Impact fees of $3.50 per additional foot over 230 would be applied to those properties under the proposed changes. That means the owners of a property with 300 feet of sidewalk running along it would pay $395 annually beginning next year.

Calculations provided to the council’s Land Use, Transportation & Infrastructure Committee on Tuesday show those extra impact fees would add up to a combined $12.1 million next year, or 30% of the program’s total $40.1 million in projected first-year revenue.

The new plan is expected to go to the full City Council on Sept. 9 with a final vote set a week later on Sept. 16.

Jill Locantore, executive director of the advocacy organization Denver Streets Partnership, led the successful 2022 campaign that shifted responsibility for sidewalk upkeep from individual property owners to the city. She also chaired the stakeholder committee that spent 10 months working on changes to the program that are now being proposed as amendments.

At Tuesday’s meeting, Locantore said the change to a flat starter rate with additional impact fees for larger properties was meant to eliminate unusually high bills made possible under the original billing structure, which would have calculated all property owners’ costs on a by-the-foot basis. Under that structure, some people on corner lots could have been required to pay hundreds of dollars more per year than their next-door neighbors.

But the committee decided that property characteristics should still be factored in for large residential and commercial lots — those with frontages equivalent to three-quarters of a football field or more. When city officials first floated the idea of pivoting to flat rates in February, the change was only going to apply to residential land, with commercial property owners still being charged by the foot.

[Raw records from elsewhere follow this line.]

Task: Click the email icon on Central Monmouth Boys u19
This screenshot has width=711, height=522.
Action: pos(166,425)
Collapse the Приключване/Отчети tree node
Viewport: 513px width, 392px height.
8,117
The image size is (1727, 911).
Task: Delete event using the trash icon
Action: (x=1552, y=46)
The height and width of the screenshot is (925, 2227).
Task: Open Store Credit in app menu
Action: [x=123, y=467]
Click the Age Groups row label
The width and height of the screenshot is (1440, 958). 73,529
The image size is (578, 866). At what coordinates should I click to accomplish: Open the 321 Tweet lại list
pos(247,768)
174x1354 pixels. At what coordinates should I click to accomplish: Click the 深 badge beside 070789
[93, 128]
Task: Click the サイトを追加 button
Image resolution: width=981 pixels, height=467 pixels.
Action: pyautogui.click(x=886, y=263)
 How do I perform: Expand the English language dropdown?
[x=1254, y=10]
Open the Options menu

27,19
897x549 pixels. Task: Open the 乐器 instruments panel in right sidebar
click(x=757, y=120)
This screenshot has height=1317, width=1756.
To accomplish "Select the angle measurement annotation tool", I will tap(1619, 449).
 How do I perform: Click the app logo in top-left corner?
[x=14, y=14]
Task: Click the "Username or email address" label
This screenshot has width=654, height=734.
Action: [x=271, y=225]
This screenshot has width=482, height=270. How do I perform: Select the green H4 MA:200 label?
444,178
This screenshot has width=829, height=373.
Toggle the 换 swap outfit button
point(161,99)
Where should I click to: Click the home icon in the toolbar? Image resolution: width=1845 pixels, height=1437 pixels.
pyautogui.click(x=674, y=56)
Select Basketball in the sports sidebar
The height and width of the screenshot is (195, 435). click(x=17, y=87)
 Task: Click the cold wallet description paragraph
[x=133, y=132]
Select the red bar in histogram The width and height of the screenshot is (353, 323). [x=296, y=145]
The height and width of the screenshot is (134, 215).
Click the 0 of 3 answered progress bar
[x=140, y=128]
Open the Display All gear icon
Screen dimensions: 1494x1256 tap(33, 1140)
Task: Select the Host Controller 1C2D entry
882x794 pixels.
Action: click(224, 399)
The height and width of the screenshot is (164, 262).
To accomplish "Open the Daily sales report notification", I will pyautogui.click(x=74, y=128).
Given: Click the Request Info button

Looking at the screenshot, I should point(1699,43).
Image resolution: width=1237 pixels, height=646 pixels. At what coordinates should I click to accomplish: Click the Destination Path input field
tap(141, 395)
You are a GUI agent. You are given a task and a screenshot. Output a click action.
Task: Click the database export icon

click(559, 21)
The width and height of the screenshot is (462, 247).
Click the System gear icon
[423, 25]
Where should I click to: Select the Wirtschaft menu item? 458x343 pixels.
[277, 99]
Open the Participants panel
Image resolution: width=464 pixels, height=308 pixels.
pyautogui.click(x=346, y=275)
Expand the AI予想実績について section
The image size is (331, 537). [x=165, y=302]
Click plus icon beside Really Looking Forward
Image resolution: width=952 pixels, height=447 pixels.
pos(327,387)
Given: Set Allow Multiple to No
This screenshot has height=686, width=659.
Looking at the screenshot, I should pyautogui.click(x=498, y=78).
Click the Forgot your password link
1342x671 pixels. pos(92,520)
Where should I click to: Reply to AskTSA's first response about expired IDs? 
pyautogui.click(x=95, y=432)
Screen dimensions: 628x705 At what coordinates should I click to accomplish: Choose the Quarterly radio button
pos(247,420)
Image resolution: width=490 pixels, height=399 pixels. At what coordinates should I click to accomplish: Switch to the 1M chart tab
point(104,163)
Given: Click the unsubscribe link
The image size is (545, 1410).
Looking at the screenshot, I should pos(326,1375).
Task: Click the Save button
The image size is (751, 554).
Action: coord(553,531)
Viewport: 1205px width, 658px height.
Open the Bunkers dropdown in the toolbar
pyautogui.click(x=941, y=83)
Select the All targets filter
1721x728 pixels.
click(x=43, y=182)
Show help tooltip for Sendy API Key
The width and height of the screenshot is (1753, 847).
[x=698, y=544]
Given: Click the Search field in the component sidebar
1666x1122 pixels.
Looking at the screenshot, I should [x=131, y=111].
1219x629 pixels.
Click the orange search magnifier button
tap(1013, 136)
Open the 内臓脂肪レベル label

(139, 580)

Only 4.3% of properties in the city are expected to pay those impact fees. That percentage shrinks to just 1.1% of single-family homes, according to a presentation that Locantore and Nick Williams, the deputy manager of internal and external affairs at the city’s Department of Transportation and Infrastructure, gave Tuesday.

“Importantly, the committee was very concerned about maintaining revenue neutrality so that the fee does actually generate enough funds to build out the network in a timely manner and also to maintain it in a good state of repair going forward,” Locantore said. “So these proposed amendments do exactly that.”

Billing for the sidewalk program will be linked to the city’s existing wastewater billing system, so property owners can expect to be charged in two installments each year.

The council has twice paused the launch of billing for the program — a combined delay of a full year — to allow for a stakeholder committee to refine the ordinance language. If the full City Council votes in favor of the package of amendments moving forward, the first bills for sidewalk fees would arrive between January and June.

The land use committee also gave the green light to changes to the program’s rebate program for low-income households. Residents who qualify for discounts to the city’s fee for trash collection based on their household income would be entitled to equivalent discounts to the sidewalk fee. People making 30% of the area median income and below would be exempt from fees entirely. Apartment building owners could also qualify for discounts of 20% if they can demonstrate that 25% of their building is made up of affordable housing.

The committee additionally approved relaxing the ordinance’s original promise to complete its city-spanning mission “in nine years or as soon thereafter” as deemed feasible by city transportation officials.

Finally, committee members approved a plan that would tie the fees to inflation in future years. Both rising consumer costs and rising costs in the construction industry will be used to determine fee amounts in the years ahead under the proposed amendments.